A Taranaki development organisation is encouraging people into the avocado industry.
Venture Taranaki’s initiative, called Branching Out, hosted an event last month attended by 120 potential growers, investors and support services.
“Through this event, we were able to present first-hand credible information while busting myths,” says Venture Taranaki chief executive Justine Gilliland.
“We gave potential growers the information they need and industry connections to support them as they consider the viability of avocado orchards for themselves, here in Taranaki.”
Guest speakers included Trevelyan’s Pack and Cool orchard productivity manager Jonathan Cutting and Avoco market manager Henry McIntosh.

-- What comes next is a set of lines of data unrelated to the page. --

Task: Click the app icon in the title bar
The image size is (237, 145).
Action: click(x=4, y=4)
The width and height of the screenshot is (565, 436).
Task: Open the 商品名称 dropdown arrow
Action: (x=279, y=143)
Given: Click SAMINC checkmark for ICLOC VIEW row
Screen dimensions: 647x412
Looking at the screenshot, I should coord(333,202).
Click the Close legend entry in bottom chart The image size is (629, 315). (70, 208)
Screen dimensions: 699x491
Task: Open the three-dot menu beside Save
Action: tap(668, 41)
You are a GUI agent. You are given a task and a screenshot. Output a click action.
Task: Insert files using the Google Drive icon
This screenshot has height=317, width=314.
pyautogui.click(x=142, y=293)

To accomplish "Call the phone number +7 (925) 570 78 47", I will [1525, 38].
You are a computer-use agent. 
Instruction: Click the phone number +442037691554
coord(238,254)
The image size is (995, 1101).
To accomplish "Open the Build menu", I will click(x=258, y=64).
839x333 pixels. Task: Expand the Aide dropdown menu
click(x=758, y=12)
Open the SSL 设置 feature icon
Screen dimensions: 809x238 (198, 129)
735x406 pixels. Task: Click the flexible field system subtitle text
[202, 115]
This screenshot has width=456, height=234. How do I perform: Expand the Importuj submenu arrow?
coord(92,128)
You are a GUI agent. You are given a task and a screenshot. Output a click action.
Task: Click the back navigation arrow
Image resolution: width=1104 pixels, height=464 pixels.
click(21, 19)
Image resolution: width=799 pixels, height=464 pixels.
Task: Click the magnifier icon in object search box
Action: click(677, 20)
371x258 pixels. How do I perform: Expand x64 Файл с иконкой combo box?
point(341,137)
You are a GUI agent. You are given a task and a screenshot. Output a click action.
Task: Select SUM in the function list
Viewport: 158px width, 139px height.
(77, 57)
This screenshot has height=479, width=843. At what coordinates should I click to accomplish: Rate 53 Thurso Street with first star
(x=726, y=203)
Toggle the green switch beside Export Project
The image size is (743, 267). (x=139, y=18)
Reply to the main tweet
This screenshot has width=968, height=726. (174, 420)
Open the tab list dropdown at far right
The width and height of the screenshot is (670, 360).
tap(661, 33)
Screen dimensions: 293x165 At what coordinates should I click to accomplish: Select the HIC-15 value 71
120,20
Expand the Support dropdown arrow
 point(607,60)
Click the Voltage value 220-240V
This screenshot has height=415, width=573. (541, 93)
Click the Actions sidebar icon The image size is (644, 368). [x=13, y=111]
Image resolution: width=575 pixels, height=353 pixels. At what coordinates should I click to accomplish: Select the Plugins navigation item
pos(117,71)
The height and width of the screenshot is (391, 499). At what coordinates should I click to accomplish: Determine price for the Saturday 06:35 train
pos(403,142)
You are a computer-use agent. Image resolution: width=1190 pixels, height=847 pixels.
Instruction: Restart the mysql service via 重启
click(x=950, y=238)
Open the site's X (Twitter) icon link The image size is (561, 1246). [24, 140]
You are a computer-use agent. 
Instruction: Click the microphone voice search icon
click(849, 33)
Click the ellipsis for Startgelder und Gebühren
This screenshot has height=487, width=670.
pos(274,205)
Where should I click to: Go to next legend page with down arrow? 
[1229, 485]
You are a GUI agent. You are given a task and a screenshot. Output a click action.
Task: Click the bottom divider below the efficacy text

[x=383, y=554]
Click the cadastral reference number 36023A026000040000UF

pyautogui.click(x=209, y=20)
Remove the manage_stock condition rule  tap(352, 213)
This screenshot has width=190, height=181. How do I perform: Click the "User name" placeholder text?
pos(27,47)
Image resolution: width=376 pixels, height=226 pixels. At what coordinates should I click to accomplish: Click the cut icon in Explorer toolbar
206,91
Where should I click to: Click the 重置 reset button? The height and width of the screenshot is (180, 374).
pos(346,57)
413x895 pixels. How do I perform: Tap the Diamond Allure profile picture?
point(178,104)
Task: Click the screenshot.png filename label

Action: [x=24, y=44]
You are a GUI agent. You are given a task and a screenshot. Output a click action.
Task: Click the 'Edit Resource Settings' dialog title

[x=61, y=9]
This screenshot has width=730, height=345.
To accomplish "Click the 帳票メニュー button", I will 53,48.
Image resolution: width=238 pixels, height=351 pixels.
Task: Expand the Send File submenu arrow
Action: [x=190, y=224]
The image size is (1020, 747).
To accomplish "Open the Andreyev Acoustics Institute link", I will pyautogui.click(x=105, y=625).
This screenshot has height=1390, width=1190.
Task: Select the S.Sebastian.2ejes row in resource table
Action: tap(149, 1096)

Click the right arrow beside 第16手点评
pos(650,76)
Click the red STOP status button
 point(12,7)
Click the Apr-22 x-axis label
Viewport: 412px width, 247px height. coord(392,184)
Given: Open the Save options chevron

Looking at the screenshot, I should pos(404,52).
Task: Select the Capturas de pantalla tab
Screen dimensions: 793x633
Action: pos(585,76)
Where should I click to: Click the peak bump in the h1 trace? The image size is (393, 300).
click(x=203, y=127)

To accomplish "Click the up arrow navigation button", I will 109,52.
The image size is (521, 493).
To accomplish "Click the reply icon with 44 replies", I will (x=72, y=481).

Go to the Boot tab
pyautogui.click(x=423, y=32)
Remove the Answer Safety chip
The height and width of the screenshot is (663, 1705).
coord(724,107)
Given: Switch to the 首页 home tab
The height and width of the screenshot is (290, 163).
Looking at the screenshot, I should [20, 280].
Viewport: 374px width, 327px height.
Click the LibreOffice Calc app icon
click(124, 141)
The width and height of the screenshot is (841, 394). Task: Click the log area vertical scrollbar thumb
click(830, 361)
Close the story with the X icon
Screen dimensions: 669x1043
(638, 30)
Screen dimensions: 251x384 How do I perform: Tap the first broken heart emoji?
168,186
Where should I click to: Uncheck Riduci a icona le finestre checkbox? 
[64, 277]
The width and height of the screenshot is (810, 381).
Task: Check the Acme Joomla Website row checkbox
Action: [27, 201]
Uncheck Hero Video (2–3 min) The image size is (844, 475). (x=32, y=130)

The support from the speakers and the engagement from the attendees was encouraging, says Branching Out project manager Kevin O'Reilly.
“It was really heartening to have speakers from the Bay of Plenty come and share their expertise, since horticulture is something the East Coast does so well,” says Kevin.
“Growers here have been able to sustain the local supply of avocados to a certain degree, but the idea of the Branching Out project is to make sure we drive sales further into New Zealand, and export.
“We're not just here just to feed Taranaki. We're here to feed the world.”
How avocados would handle Taranaki’s weather was a hot topic at the event.
“There's a very accurate belief that Taranaki is quite windy, and wind is no friend of the avocado,” says Kevin.
“A generation ago that was a problem but now we have ways to mitigate the wind and smarter ways of pollinating the plants. We're more likely to be successful now than we were a decade ago.”
Taranaki’s cool weather in November is also something to consider, says Kevin.
“That’s why new orchards won’t roll out everywhere in Taranaki, they still need to be grown on sites that are in those warmer micro-climates.”
Venture Taranaki say there are about 207,000 ha of land potentially suitable for generic horticulture within the boundaries of the Taranaki Regional Council.
Venture Taranaki commissioned Plant and Food Research to complete a land and climate assessment of the region, to determine its suitability for nine potential horticulture ventures, including avocados, kiwifruit, apples, hops, and cannabis for hemp and CBD.
In October, Venture Taranaki hosted the project’s first in-person event, which focussed on kiwifruit.
Kevin says the focus crops were decided based on existing markets.
“We’ve focussed on two crops that are a bit harder to grow, but easier to sell.
“Going forward, we're looking at things that are easier to grow at a small scale, but that are harder to find a market for.”
Branching Out aligns with Taranaki's regional economic development strategy, Tapuae Roa, and the Taranaki 2050 long-term vision for a low-emissions economy. The programme is managed by Venture Taranaki and a steering group of food and fibre sector stakeholders.
The initiative is funded by Taranaki's three district councils and the Ministry of Primary Industries' Sustainable Food and Fibre Futures fund, with significant in-kind support from Venture Taranaki, Massey University, Crown Research Institutes, and primary sector/food and fibre industry enterprises.